LG Duisburg: vergleich, kündigung, bedingung, rechtshängigkeit, verschulden, vollstreckbarkeit, rechtsberatung, anhörung, unterlassen, obsiegen

Landgericht Duisburg, 3 O 167/06
Datum:
20.11.2006
Gericht:
Landgericht Duisburg
Spruchkörper:
3. Zivilkammer
Entscheidungsart:
Urteil
Aktenzeichen:
3 O 167/06
Tenor:
hat die 3. Zivilkammer des Landgerichts Duisburg
durch den Richter am Landgericht als Einzelrichter
aufgrund der mündlichen Verhandlung vom 16.10.2006
für R e c h t erkannt:
Der Beklagte wird verurteilt, an die Klägerin 21.572,98 Euro zuzüglich
Zinsen in Höhe von 5 Prozentpunkten über dem Basiszinssatz seit dem
21.06.2006 zu zahlen.
Die Kosten des Rechtsstreits werden dem Beklagten auferlegt.
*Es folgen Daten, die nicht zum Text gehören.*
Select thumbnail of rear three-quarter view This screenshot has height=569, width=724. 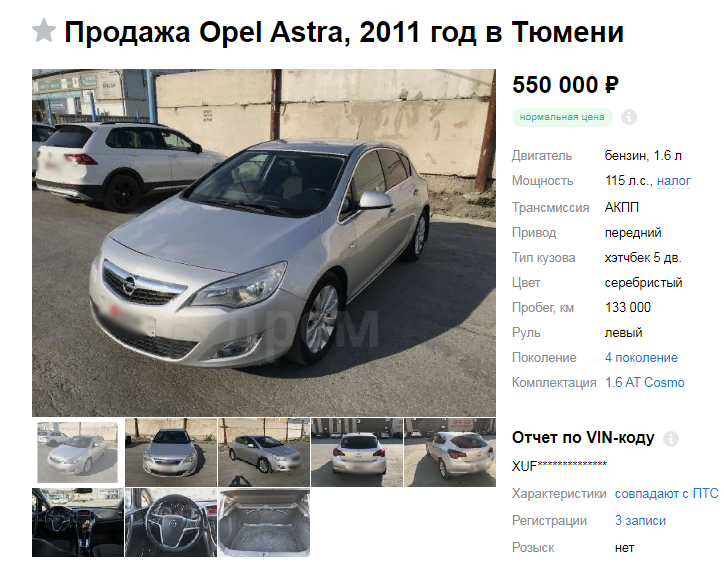point(450,452)
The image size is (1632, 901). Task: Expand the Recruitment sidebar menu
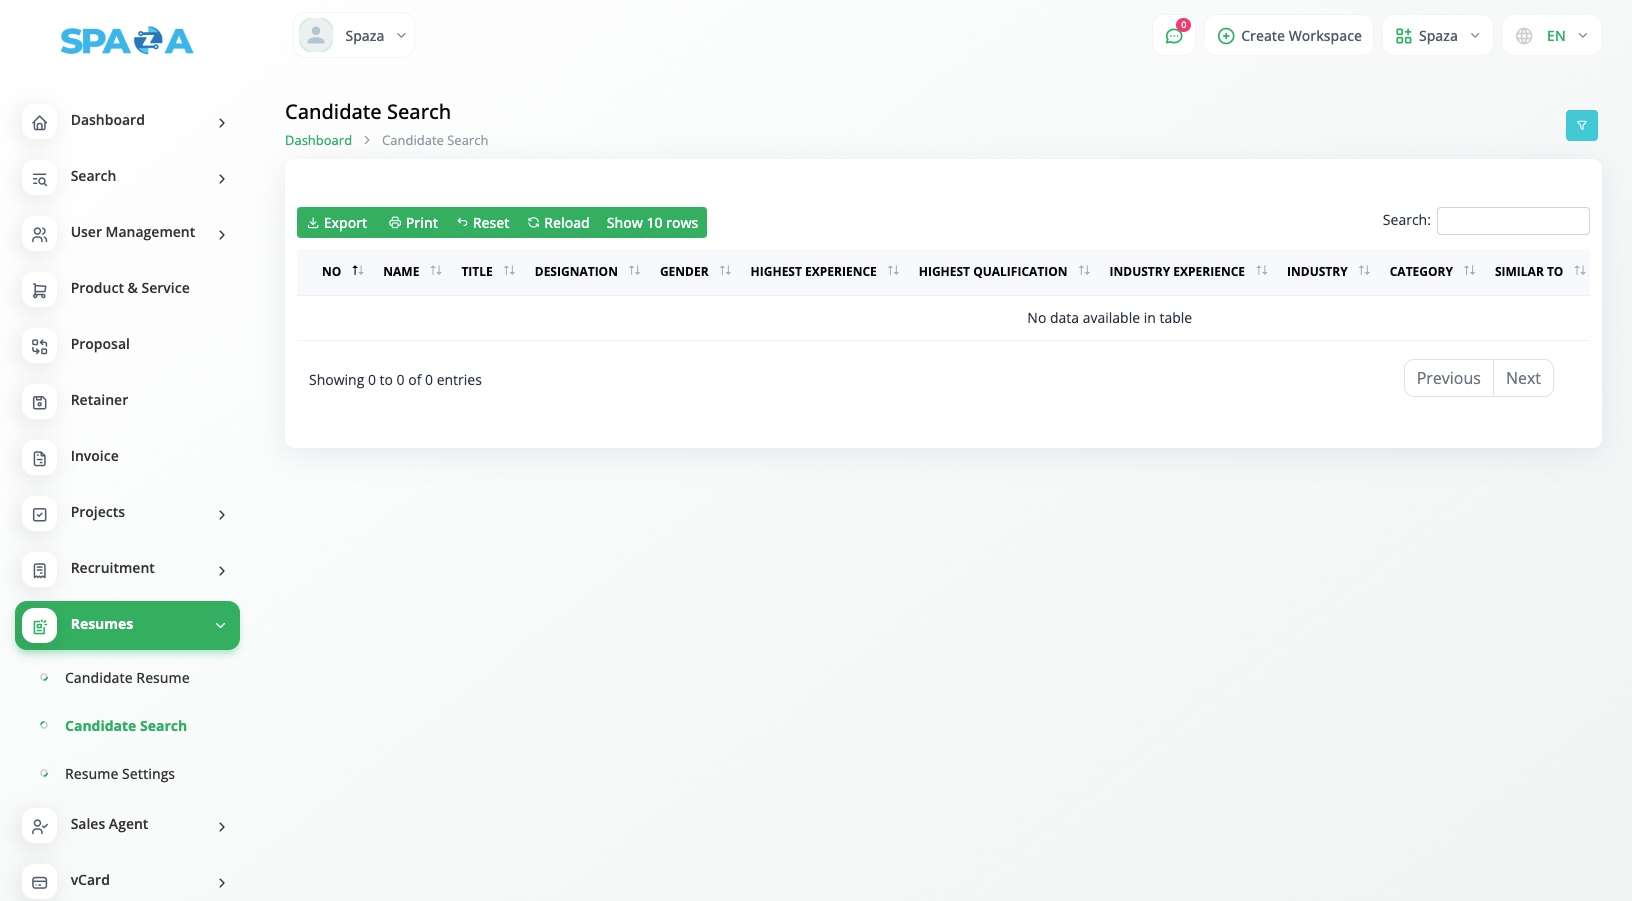pyautogui.click(x=127, y=568)
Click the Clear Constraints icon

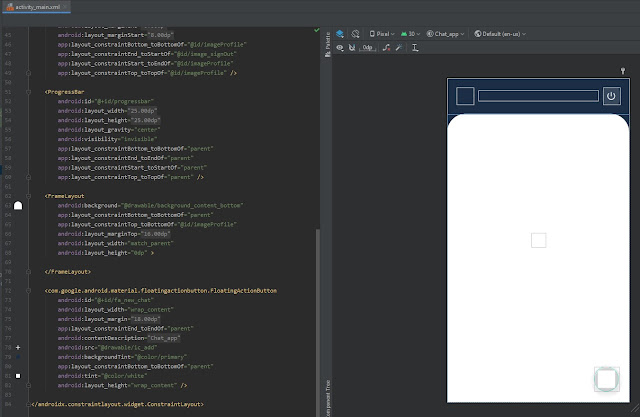(387, 47)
Das Urteil ist vorläufig vollstreckbar gegen Sicherheitsleistung in Höhe
von 120 % des zu vollstreckenden Betrages.
T a t b e s t a n d :
Die Parteien streiten über einen Schadensersatzanspruch aus einem
Anwaltsvertrag.
Die Klägerin und ihr Ehemann, der vor der Klageerhebung seiner aus
dem Rechtsberatungsvertrag gegebenen Ansprüche an seine Ehefrau
abgetreten hat, beauftragten den Beklagten im Jahre 2001 mit der
Wahrnehmung aller Interessen. Der Beklagte sollte die Klägerin und
ihren Ehemann vor allem wegen eines Streites mit einer im Jahre 2000
beauftragten Baufirma vertreten. Die Baufirma hatte die Kündigung des
Bauvertrages erklärt, nachdem die Eheleute einzelne von ihr gestellte
Rechnungen nicht ausgeglichen haben.
Die Baufirma erhob gegenüber der Klägerin vor dem Landgericht
Duisburg und ihrem Ehemann Klage wegen Zahlung von
Restwerklohnforderung, wobei die Baufirma in beiden Instanzen, also
auch vor dem Oberlandesgericht Düsseldorf, obsiegte und die Klägerin
und ihr Ehemann im Rahmen der Widerklage ihre geltend gemachten
Gegenforderungen in beiden Instanzen nicht durchsetzen konnten.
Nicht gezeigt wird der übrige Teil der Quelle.